Diventare copywriter: le lezioni di Maurizio Mercurio
Secondo capitolo del mio personale percorso da copywriter.
“Nella vita capita di essere al posto giusto al momento giusto“. Anzi riformulo: “nella vita capita di aver culo“. E’ più o meno quello che ho pensato ormai parecchi anni fa, quando al mio quarto anno di università ho incontrato Maurizio Mercurio, strategic planner in pensione con una carriera nelle più grandi agenzie dell’epoca (Pirella Göttsche, TBWA, Young&Rubicam giusto per fare qualche nome), dall’altra parte della cattedra. E sottolineo “culo”, perché quando mi iscrissi all’università, lui non era tra i docenti.
Un quasi copywriter a lezione di strategia
Ed eccomi lì, aspirante creativo pubblicitario a lezione di prodotto, marketing mix, persuasione, emozione, processo d’acquisto, comunicazione, pubblicità, marca, posizionamento e, soprattutto, strategie.

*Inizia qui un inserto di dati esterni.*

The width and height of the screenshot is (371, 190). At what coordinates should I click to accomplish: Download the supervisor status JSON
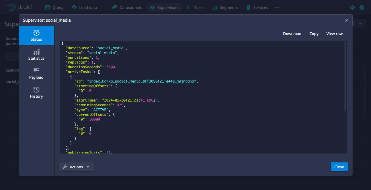[x=292, y=34]
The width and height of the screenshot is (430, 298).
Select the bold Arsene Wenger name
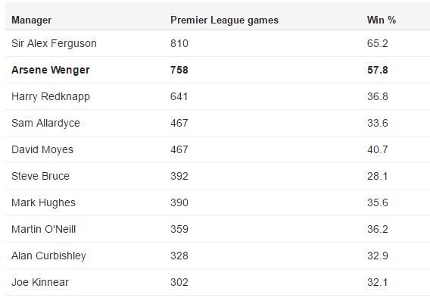(51, 70)
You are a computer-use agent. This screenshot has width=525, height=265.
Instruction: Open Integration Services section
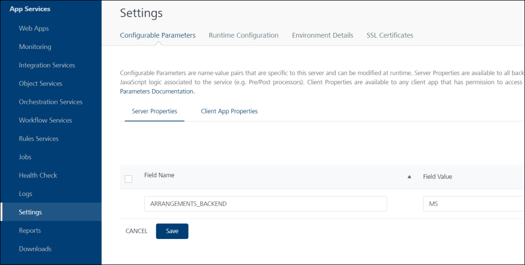click(x=47, y=65)
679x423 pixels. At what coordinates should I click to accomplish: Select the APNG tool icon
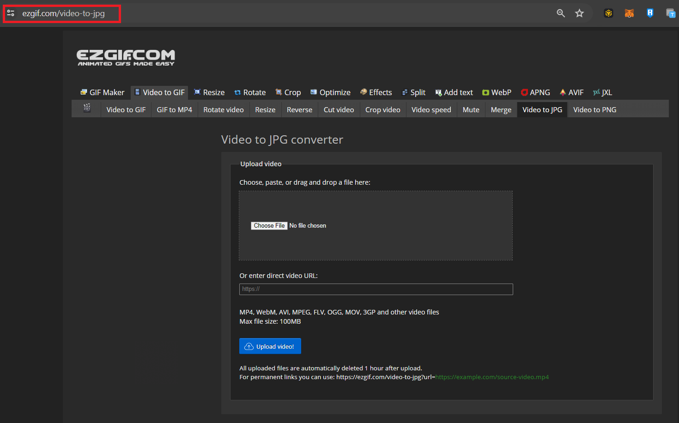(x=525, y=92)
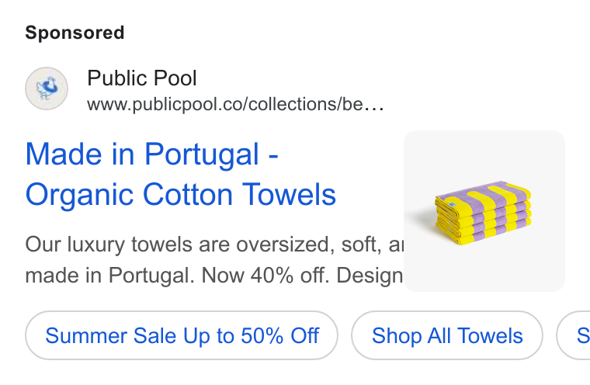Click the Public Pool bird favicon

[47, 88]
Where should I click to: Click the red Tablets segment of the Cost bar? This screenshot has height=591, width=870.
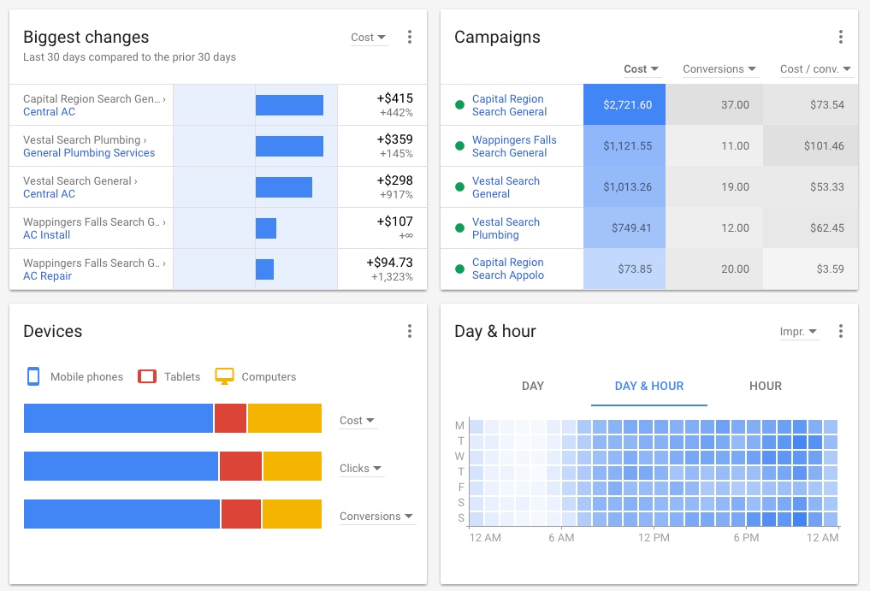230,418
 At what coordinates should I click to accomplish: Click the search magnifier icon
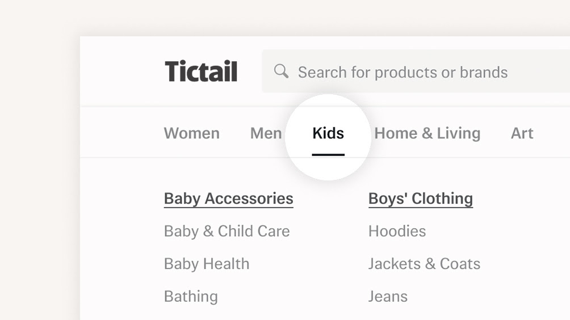[281, 71]
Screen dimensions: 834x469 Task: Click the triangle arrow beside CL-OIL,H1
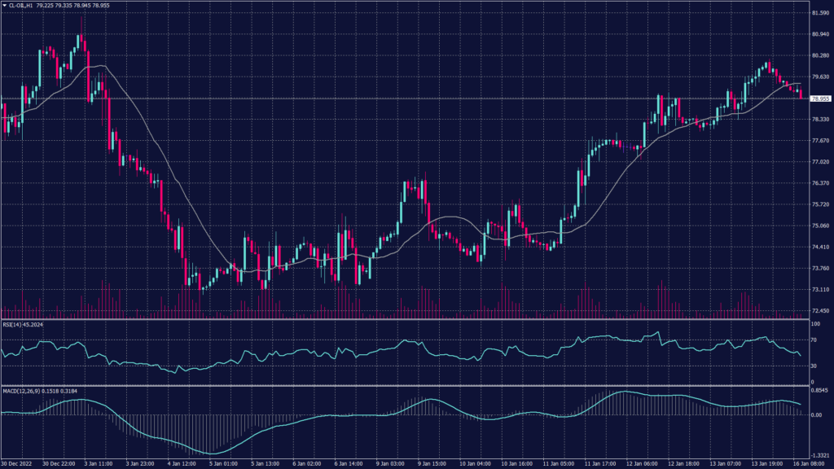[4, 5]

Inutile riportare tutte le lezioni, gli aneddoti, gli insegnamenti trasmessi nei mesi in aula e negli anni fuori dall’aula in cui ho avuto la fortuna di assorbire ogni goccia di mestiere che trasudava un uomo laureato nel ’71 in “mercatologia” (all’epoca non si chiamava “marketing”) e che aveva vissuto la sua carriera a costruire, smontare e rimontare marche. Un vero e proprio imprinting, che negli anni ha lasciato il segno, condizionandomi non poco e facendomi, spesso, sentire più vicine le esigenze strategiche rispetto alle velleità creative. Dicevo “inutile riportarle tutte“, non basterebbe un intero blog e se fosse un libro conterebbe più 489 pagine, quelle del suo “Strategie di comunicazione. Il vantaggio della differenza”.
Quindi mi concentrerò su un solo aspetto, come mi ha insegnato proprio lui, il più distintivo.
L’energia della differenza
Per Mercurio la distinzione dei ruoli è chiara: la strategia (frutto del marketing dell’azienda e/o del reparto planning dell’agenzia) si occupa del “cosa dire” mentre la creatività si occupa del “come dirlo”, è un lavoro di squadra, in cui tutta la squadra deve spingere dalla stessa parte.
Lanciare un prodotto nuovo, rivitalizzarne uno già sul mercato, ringiovanire una marca stanca, mantenere i volumi di fronte a un innalzamento di prezzo, qualunque sia l’obiettivo della pubblicità perché abbia impatto su memoria, conoscenza qualificata, consumo e fedeltà, la pubblicità deve essere capace di far emergere differenze.
“Le differenze sono energia vitale per il successo.
Le differenze sono la chiave per forzare il sistema, sfidare e portare la marca al successo”.
Il “cosa dire” deve essere frutto di vision intelligenti in grado di incuriosire il target, di indurre azioni e produrre reazioni e, soprattutto, di caratterizzare la marca in modo differente dai concorrenti.
“L’obiettivo è trovare, con una diversità stimolante, leve efficaci, in grado di scardinare la difesa dei concorrenti e l’indifferenza del consumatore”.
Ok, ma quando queste differenze-leva non ci sono sulla carta, ovvero nel prodotto, quando niente lo distingue dagli altri, quando manca una USP (unique selling proposition, ovvero un benefit per il consumatore, così forte da spingerlo all’acquisto, che nessun concorrente può offrire e su cui si deve concentrare la pubblicità) cosa si fa?
Per Mercurio, non ci sono dubbi, “se la ragione non dà spazio a differenze, bisogna cercarle – mi permetto di aggiungere “o crearle” – nell’emozione“. Nel modo di relazionarsi al consumatore, nel modo di raccontare i benefit (gli stessi dei competitors) e i valori di marca. Entriamo così nell’area del trattamento creativo.
A questo punto – musica per le mie orecchie – compito di chi è deputato al decidere “cosa dire” è eliminare i vincoli inutili, per quanto rassicuranti, per permettere alla marca di evolversi e riscoprirsi attraverso nuovi modi di “come dirlo”.